§ **SOURCE RECORDS**:
################
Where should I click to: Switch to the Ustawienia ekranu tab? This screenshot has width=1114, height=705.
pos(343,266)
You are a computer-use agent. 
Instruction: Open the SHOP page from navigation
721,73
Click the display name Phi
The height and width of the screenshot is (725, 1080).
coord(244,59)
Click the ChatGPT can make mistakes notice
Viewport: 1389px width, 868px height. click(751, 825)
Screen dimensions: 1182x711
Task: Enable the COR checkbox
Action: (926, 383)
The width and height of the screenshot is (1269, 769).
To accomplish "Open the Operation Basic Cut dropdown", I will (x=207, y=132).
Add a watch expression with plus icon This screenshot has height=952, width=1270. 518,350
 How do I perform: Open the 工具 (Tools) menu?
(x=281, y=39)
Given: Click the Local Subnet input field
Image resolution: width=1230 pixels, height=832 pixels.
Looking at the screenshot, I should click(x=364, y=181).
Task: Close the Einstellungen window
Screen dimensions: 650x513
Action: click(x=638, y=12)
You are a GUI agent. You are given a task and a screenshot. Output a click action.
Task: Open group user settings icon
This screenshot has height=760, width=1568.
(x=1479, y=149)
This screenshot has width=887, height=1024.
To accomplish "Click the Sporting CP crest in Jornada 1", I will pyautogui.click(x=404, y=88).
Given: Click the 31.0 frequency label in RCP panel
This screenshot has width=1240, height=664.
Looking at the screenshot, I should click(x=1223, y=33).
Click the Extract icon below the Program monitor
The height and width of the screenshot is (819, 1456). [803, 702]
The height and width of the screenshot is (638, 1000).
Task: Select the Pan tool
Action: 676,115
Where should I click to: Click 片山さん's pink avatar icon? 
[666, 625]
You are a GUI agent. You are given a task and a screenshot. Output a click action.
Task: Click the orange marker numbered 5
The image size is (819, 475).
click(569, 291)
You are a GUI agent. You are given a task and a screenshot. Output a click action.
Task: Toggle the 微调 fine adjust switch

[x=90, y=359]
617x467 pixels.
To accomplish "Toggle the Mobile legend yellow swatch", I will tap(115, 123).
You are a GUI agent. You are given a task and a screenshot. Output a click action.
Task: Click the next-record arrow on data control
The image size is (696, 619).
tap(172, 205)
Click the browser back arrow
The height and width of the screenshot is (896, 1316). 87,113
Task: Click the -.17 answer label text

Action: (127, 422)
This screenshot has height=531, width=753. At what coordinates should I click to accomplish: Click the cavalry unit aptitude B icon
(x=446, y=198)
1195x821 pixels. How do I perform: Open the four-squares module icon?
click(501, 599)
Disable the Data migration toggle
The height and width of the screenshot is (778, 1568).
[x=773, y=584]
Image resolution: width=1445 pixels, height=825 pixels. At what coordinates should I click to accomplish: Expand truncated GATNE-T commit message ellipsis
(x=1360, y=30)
################
§ **WHAT IS REQUIRED**: Can you copy out the listing word for word, starting at its first line and ending at the line that contains "coord(244,59)", with both of those lines included?

§ **FINISHED EXERCISE**:
Where should I click to: Switch to the Ustawienia ekranu tab? This screenshot has width=1114, height=705.
pos(343,266)
You are a computer-use agent. 
Instruction: Open the SHOP page from navigation
721,73
Click the display name Phi
The height and width of the screenshot is (725, 1080).
coord(244,59)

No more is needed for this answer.